---------- Entries supplied
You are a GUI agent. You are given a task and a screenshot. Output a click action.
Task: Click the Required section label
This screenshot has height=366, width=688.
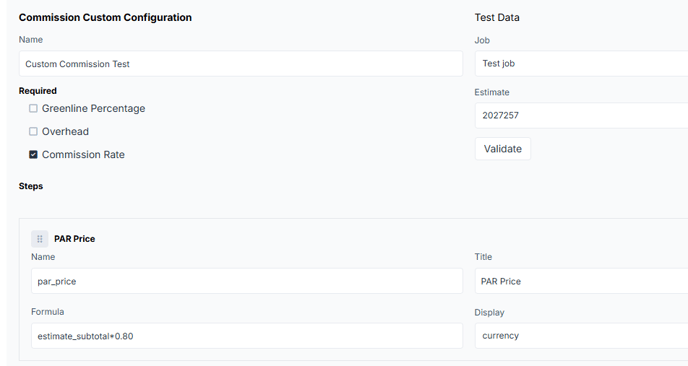38,91
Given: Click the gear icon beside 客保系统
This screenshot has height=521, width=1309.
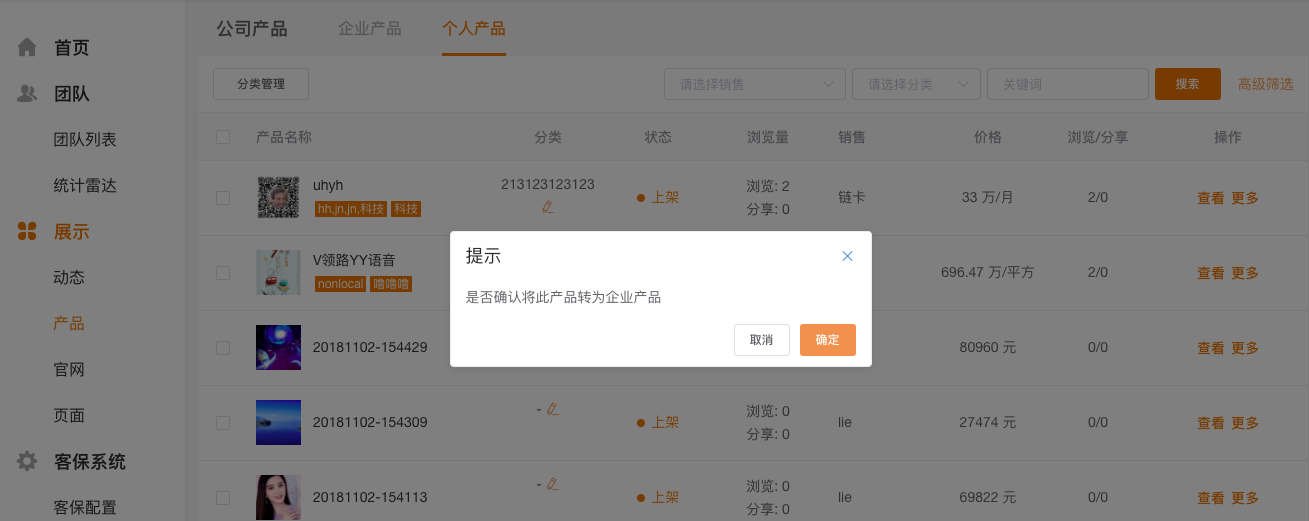Looking at the screenshot, I should pos(27,462).
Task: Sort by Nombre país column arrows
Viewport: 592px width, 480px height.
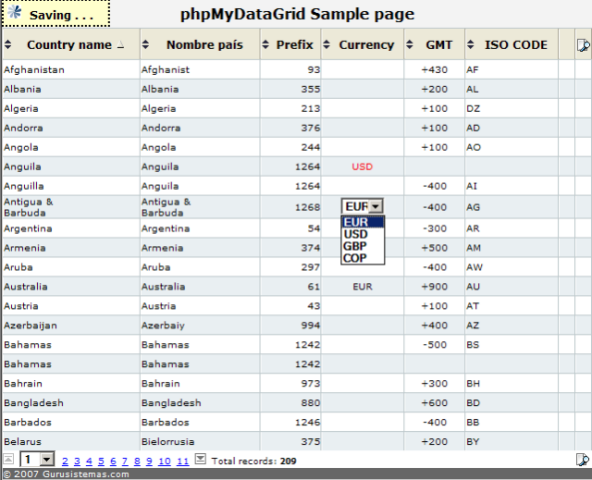Action: (x=145, y=45)
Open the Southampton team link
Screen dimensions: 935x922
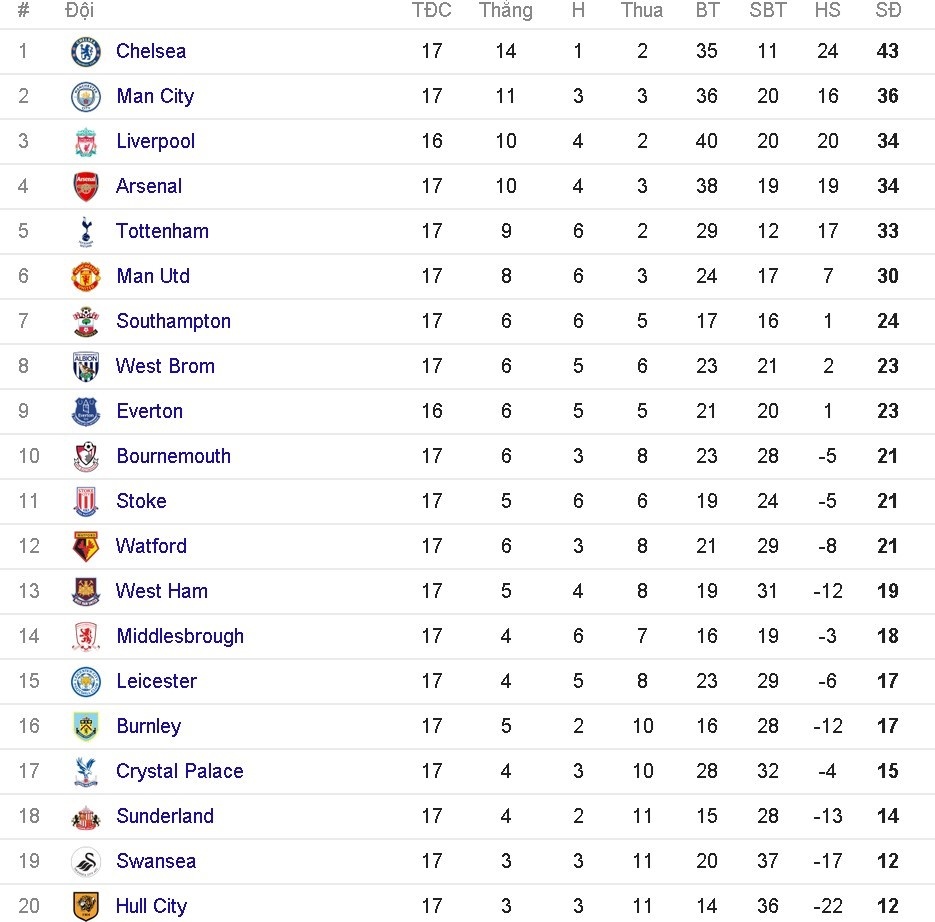tap(173, 321)
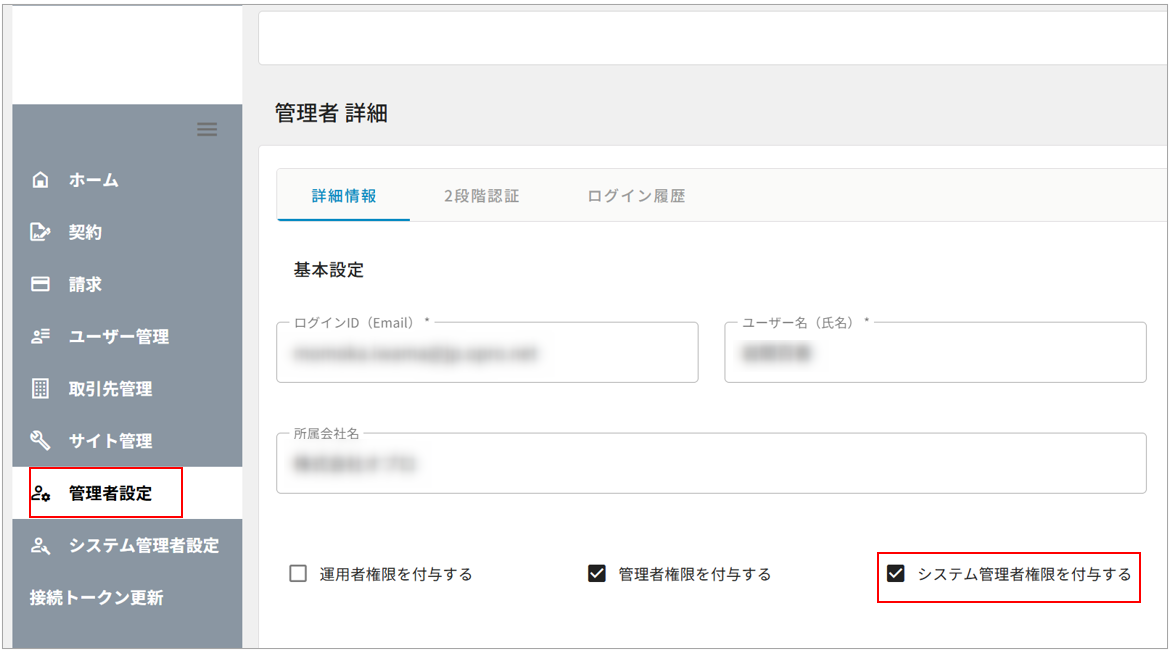The image size is (1172, 653).
Task: Click the ユーザー名（氏名） input field
Action: click(935, 353)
--------------------
Problem to work on:
Starting at the line that contains "Task: Click the Required section label", reproduce each line exactly through the end of the entries above, leaving every picture out.

Reply:
Task: Click the Required section label
This screenshot has height=366, width=688.
38,91
Given: Click the gear icon beside 客保系统
This screenshot has height=521, width=1309.
Looking at the screenshot, I should pos(27,462).
Task: Sort by Nombre país column arrows
Viewport: 592px width, 480px height.
Action: (x=145, y=45)
Open the Southampton team link
Screen dimensions: 935x922
tap(173, 321)
The image size is (1172, 653).
Task: Click the ユーザー名（氏名） input field
Action: click(935, 353)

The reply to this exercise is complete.